久方ぶりに敵を見つけた、モンスターの笑みだ。
「こういうのはあれだ」
これは、呼びかけ。
「……?」
そして、宣言。
「上等だ」
ミツキから表情が消え、狂月へ。
同時に空気が、アスフィアが、狂い、
世界が変わる。
空気と共に存在す魔力素、アスフィア。
本来ならば機械を動かすための力である。
しかし、アスフィアにもっとも影響を与えるのは機械ではない。
其の本質は感情。
モンスターの持つ「殺し」の感情。
在るモノ全てを破壊しようという、一切混じり気の無い破壊衝動。
狂月の周辺、見渡す限りの全ての空気が狂い、世界が変わる。
人が住む街の日常が、
一人のモンスターが放つ狂気によって、
モンスターの戦場という名の非日常に、変わる。
その中心で立つ狂月の瞳は、淡い黄色の月色の瞳。
その相貌の淡くも強い輝きは、全てを狂わす、狂月のごとし。
狂月の狂気に呑み込まれたセチアは、緊張から体を動かせなくなっていることを自覚していた。しかしそれでも、腰を引かず、膝を折らない。
――それができるセチアの強さ。
――それしかできないセチアの弱さ。
そんな胸中のせめぎ合いの中で、狂月の導力、いや、狂気にあてられた右腕のうずきを押さえつけながら、なんとしてでも目標を見据える。

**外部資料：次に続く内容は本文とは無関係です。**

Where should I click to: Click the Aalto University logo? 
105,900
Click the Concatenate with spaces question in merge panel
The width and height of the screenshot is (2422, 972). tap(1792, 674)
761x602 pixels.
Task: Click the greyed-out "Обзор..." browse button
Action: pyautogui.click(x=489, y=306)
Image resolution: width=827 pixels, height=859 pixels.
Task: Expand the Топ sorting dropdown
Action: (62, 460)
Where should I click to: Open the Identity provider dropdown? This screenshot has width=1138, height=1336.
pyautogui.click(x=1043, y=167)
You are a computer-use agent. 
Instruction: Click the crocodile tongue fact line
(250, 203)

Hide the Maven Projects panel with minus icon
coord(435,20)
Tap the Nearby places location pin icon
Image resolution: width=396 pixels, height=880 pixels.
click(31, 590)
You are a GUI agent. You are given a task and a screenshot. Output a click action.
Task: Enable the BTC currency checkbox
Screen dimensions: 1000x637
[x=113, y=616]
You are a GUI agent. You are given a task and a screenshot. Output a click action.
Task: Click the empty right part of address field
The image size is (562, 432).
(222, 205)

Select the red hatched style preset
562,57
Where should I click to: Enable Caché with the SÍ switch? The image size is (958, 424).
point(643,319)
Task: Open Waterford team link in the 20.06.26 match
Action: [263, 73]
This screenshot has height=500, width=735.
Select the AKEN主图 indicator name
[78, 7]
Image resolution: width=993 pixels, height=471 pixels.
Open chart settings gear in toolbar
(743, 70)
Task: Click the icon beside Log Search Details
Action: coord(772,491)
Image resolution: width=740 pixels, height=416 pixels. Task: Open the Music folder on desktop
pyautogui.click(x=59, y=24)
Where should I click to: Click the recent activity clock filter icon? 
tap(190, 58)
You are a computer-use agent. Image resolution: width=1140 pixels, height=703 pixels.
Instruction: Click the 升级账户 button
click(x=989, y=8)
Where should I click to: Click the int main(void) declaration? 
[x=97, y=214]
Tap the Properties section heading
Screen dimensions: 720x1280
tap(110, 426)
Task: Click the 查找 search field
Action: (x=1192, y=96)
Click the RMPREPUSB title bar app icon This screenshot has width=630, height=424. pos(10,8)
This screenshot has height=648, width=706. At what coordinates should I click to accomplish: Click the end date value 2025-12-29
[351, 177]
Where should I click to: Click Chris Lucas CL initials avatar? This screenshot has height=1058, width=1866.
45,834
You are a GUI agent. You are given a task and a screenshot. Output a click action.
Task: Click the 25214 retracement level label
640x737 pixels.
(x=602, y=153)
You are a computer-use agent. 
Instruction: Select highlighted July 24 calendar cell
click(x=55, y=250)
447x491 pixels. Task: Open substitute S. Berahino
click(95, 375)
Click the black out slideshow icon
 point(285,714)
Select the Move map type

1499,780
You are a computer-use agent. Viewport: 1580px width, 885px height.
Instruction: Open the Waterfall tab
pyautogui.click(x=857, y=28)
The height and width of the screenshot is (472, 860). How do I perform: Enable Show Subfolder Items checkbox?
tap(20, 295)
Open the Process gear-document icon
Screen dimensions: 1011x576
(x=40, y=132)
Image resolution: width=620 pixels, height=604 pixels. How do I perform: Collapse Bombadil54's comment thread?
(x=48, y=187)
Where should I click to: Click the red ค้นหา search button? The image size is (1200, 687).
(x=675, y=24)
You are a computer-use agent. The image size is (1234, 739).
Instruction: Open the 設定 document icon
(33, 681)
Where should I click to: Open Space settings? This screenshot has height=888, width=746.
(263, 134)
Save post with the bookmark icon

凶月は驚く。自分のただ研ぎ澄ました魔力とは違い、ひたすら強大にした狂月の狂気に。
アスフィアを扱う力を導力と言うが、そう言うにも生ぬるいほどの狂気。
(……なるほど、つまりこれが、狂月が狂月と呼ばれる所以)
感情の乏しいセロにも十分に感じられる狂気。
相手を威嚇する殺気とは全然違う。
まさに、何千何万のモンスターが激突し合っている世界に放り込まれたかのような錯覚を、覚えさせられるほどのものだ。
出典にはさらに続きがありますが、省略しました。